What Is Not Yours Is Not Yours



Jill Akkerman’s husband had been wanting to have a talk with her for weeks, and she was 200 percent sure that it was going to be an unpleasant one. The signs were subtle, but she was a psychologist. So was he; she’d been warned that this would probably be her toughest marriage. In the month before their summer holiday he was so busy that she hardly saw him at home, and when he was in she used the unofficial zoning of their household to postpone the talk. No harsh words were to be said in bed, or in the kitchen. Neither of them had made these rules, but since this had somehow become part of their code of conduct, Jill and Jacob continued to do their bit toward keeping their meals and their dreams untainted. Conversation in the bedroom and kitchen tended toward the lighthearted, so she stuck to those rooms as often as possible when she wasn’t at work. Jacob had had the house renovated to her wishes; there weren’t many changes, just the addition of a few extra doorways. She preferred rooms with a minimum of two doorways, so you had options. You didn’t have to go out the same way you came in. In the bedroom she moved from the bed to the floor and back again with her books and gadgets. Sex was out of the question. He didn’t even raise the question, just watched her with a glint of amusement in his eyes. In the kitchen she cleaned diligently and sharpened knives until they broke. Jacob bought more and presented them to her with witty asides she heard only dimly beneath the louder fear that he might add: “Can I see you in the living room for a minute?”



HE DID CATCH her in the living room once but she ran so fast around the edge of the room and out of the nearest door that she toppled and broke a painted jug they’d chosen together on their honeymoon.

Jill wouldn’t have minded receiving some advice but ultimately opted not to mention this situation to anybody outside of the marriage. Not to her own therapist and certainly not to Lena or Sam. Jacob was about to leave her. She didn’t want him to, but this was her third marriage and his second; she knew how these things went. She’d met Jacob’s new colleague over dinner and the colleague, Viviane, was well dressed, husky-voiced, and generally delightful company, knowledgeable on a number of topics and curious about a variety of others. Jill had found herself joining Jacob in addressing her as “Vi,” and when Vi left the table for a few moments to answer a phone call Jill whispered: “You realize she’s got a crush on you?”

Jacob laughed and leaned toward her with his lips all smoochy, but she pushed his face away with a breadstick. “Did you hear what I just said?”

He leaned in again. Not close enough for a kiss this time, but close enough for her reflection to almost completely fill his irises.
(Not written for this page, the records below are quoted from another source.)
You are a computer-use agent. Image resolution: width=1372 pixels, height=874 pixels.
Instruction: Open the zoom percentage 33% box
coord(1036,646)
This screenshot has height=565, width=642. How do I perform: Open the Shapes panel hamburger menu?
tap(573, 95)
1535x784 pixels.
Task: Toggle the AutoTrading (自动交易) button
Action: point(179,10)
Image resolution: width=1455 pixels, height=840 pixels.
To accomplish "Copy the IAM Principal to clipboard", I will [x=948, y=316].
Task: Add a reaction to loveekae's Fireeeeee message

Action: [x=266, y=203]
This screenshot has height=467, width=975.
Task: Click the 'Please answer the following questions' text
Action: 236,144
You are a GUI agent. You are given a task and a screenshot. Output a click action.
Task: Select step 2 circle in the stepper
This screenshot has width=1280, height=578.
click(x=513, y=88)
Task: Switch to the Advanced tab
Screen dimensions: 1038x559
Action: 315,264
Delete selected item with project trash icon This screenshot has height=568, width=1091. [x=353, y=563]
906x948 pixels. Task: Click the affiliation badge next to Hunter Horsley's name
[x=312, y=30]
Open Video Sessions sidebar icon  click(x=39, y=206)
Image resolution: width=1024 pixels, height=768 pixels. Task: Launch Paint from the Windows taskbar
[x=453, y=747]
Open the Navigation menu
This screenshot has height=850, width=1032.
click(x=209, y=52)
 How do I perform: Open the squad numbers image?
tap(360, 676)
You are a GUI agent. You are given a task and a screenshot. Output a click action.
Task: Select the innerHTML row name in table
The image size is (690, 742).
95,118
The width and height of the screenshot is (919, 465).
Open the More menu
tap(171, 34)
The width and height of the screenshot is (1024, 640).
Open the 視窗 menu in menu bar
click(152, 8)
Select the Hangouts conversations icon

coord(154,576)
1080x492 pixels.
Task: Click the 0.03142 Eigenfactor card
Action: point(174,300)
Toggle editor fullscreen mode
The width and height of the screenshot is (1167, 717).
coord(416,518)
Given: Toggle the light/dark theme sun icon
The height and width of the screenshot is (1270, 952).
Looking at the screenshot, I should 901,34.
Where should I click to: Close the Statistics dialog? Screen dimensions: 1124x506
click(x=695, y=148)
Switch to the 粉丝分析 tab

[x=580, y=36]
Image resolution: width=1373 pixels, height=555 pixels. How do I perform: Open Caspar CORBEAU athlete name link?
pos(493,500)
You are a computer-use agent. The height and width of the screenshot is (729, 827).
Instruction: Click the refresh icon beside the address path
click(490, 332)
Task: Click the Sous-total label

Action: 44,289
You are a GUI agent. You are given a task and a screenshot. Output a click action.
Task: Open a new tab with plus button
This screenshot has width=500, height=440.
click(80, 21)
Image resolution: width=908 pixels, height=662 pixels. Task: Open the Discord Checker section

Portrait of cross forty-two-year-old with, hey, really nice boobs actually. “Yes, you said you think Vi has a crush.”

“I’m two hundred percent sure about that.”

“Two hundred percent? Oh. Even if you’re right it’ll pass, J.”

J. Vi. And he still called his first wife Dee.

“Why don’t you just make the most of it, run off with her, and be half of a beautiful black intellectual couple just like you always wanted?”

Husbands one and two, Max and Sam, were white—Sam was a few years younger than Jill, but both he and Max tended to look old stood beside her. Well, not elderly. Just older than her. Whereas side by side she and Jacob looked about the same age. What age was that? If you didn’t know them you couldn’t even give a rough estimate. Jacob picked up a breadstick of his own, crunched half of it, stabbed her in the arm with the other half, and asked: “Do you really think you can do this here?”